• **WHAT IS NEEDED**
Which lines in the data below contain the string "Given"? Show each one.

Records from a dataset
§

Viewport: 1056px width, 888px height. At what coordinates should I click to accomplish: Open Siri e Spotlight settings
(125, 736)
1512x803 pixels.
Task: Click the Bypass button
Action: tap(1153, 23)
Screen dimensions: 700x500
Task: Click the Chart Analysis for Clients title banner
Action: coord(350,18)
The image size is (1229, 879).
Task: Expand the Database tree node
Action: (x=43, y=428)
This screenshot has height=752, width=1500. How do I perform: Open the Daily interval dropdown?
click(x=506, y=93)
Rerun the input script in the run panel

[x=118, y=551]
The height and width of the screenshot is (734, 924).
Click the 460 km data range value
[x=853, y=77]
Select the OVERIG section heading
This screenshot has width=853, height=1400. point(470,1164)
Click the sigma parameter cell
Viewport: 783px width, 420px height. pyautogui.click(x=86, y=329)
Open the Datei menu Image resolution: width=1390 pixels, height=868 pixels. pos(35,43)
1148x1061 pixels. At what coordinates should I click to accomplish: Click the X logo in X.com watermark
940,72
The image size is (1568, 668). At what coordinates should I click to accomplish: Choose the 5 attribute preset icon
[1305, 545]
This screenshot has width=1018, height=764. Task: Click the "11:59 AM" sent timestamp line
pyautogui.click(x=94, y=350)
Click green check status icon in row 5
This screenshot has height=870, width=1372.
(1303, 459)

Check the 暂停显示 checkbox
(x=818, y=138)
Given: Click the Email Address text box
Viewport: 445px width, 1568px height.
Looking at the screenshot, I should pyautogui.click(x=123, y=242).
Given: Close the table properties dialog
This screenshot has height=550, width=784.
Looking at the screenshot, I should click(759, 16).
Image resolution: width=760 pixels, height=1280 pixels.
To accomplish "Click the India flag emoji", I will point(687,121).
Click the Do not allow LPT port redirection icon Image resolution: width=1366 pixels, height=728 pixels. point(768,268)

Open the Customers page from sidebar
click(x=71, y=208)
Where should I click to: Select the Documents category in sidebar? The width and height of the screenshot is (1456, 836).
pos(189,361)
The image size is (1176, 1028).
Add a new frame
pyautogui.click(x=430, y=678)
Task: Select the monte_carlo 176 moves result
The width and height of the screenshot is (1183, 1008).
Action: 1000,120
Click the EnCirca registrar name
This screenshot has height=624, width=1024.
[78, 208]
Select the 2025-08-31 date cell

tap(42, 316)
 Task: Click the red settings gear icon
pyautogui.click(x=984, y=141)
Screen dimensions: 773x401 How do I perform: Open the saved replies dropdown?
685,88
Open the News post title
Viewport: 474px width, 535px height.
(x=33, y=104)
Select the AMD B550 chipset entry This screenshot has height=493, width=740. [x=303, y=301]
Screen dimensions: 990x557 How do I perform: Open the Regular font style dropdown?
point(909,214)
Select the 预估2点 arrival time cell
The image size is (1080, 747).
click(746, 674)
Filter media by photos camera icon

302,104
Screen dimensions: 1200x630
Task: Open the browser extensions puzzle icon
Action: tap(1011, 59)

§

• **OUTPUT FOR THIS EXERCISE**
Given: Click the Email Address text box
Given: Close the table properties dialog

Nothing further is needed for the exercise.